A promoção de habitação, de reabilitação e construção nova enfrenta um fardo de contexto, que deriva essencialmente de um quadro administrativo bastante complexo, vivendo um processo de descentralização ainda bastante truncado, incompleto e não tendo ainda dado origem a uma reforma administrativa plena que reflita as novas condições de descentralização existentes, por mais limitadas e mitigadas que elas sejam. Além disso, as condições de cadastro, registo predial e inscrição na Autoridade Tributária refletem um país ainda pobre e envelhecido, onde existem inúmeras imprecisões e incorreções que os promotores têm de resolver para compor a situação. Quando falamos com Municípios a propósito destas questões todos reconhecem a existência desse tipo de problemas e os efeitos que eles trazem em matéria de operacionalização e de concretização de projetos de promoção habitacional. Todos temos também disso consciência quando nos cabe resolver algum problema familiar de transmissão de propriedade ou de habilitação de herdeiros ou operacionalização de partilhas. Estas dificuldades de cadastro e registo estende-se ao próprio caso de Estado proprietário, dispensando-me aqui de mencionar o ridículo da situação do Estado não ter o seu próprio património devidamente inventariado e cadastrado.

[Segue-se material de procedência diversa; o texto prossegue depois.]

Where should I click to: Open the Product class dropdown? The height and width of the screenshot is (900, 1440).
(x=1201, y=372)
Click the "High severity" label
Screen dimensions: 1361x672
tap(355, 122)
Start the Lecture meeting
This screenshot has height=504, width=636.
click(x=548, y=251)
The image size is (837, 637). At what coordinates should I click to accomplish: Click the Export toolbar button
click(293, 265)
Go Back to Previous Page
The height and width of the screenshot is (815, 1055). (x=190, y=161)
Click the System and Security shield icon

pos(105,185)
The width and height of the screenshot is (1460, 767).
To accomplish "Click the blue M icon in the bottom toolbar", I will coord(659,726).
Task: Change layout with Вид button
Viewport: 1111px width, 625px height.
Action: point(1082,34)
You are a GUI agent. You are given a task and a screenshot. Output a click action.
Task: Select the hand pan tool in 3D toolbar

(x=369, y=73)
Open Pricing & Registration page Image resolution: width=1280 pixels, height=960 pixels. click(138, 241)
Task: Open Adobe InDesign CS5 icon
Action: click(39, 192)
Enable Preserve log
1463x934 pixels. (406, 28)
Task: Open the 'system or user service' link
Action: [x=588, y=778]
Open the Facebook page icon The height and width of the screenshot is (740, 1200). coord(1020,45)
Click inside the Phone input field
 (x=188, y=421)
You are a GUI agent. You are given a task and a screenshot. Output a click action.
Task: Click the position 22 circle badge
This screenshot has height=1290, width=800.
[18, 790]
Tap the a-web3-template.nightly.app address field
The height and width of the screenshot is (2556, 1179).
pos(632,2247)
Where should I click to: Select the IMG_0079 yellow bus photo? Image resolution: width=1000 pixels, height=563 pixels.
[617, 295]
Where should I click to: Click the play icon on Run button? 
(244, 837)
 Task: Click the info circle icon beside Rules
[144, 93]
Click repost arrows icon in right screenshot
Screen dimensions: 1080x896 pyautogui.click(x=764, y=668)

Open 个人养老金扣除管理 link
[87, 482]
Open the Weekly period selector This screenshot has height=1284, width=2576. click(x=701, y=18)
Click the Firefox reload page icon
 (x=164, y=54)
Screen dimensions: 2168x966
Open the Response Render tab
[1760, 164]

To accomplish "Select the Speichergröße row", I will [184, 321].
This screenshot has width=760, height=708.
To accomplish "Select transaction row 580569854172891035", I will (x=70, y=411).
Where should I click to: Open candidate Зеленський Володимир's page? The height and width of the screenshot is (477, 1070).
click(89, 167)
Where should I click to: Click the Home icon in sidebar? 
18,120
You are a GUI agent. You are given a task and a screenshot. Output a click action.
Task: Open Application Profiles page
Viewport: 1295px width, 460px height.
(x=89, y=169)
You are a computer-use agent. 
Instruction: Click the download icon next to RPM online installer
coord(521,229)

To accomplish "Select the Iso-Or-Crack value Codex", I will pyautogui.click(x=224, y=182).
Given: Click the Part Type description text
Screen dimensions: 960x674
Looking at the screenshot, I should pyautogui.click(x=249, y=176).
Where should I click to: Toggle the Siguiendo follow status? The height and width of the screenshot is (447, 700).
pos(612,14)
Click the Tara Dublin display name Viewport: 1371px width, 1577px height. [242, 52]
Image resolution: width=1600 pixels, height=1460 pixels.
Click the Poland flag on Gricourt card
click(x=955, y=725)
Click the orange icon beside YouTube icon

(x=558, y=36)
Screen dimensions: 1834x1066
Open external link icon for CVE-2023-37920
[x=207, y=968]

Por outro lado, regulação e planeamento são, regra geral, pouco fluidos e ágeis trazendo permanentemente o risco dos processos de agilização significarem empobrecimento da qualidade. No conjunto de medidas agora em discussão pública, apenas as operações de urbanização e loteamento permanecem com processos de licenciamento, imputando-se agora a projetistas a responsabilidade pelo respeito das regras de construção. Trata-se de um salto importante no domínio da accountability de projetistas que têm aqui uma oportunidade de eleição para demonstrar o seu rigor profissional.

A todo este problema de um contexto jurídico-administrativo complexo e pouco ágil, há que acrescentar a situação específica em que a construção civil portuguesa se encontra, que resulta em grande medida do facto da crise de 2011-2012 ter destruído muitas empresas e ter colocado irreversivelmente profissionais no estrangeiro que dificilmente regressarão ao país. A recriação de um tecido de pequenas empresas de construção é um processo lento, a que se junta o estádio ainda muito embrionário da construção industrial modular e estandardizada que poderia acelerar os tempos de construção e escalar a promoção de nova habitação, por reabilitação ou construção nova.

Um outro elemento do conjunto de medidas que foi de facto canhestramente apresentado foi a do arrendamento compulsivo pelo Estado de habitações devolutas para posterior subarrendamento, sem a preocupação de definir o âmbito do que se entendia por habitação devoluta e sem referência a quaisquer processos e prazos de tramitação. Sabemos que as políticas de habitação são hoje um elemento de profunda diferenciação dos projetos políticos. As forças políticas mais venerandas do mercado estão plenamente no seu direito de recusar instrumentos e soluções como o do arrendamento compulsivo em situações devidamente tipificadas no plano legal. O que rejeito plenamente é que essas soluções sejam abandonadas apenas porque a sua apresentação foi canhestra e mal preparada, como corre o risco de o ser neste caso concreto.

Em resumo, propor medidas sem atender às condições concretas em que a situação de partida, imperfeita e não desenhada conforme pretenderíamos que estivesse, deve ser transformada para chegar a bons resultados constitui uma espécie de passaporte para a ineficácia da sua aplicação. O que seria compreensível num governo inexperiente. Ora, embora acossado pela necessidade de apresentação de resultados porque o contexto de exigência mudou, o que não se compreende é que o governo de uma maioria absoluta não controle a agenda política e se sinta pressionado a apresentar medidas sem nelas trabalhar suficientemente para evitar falsos problemas.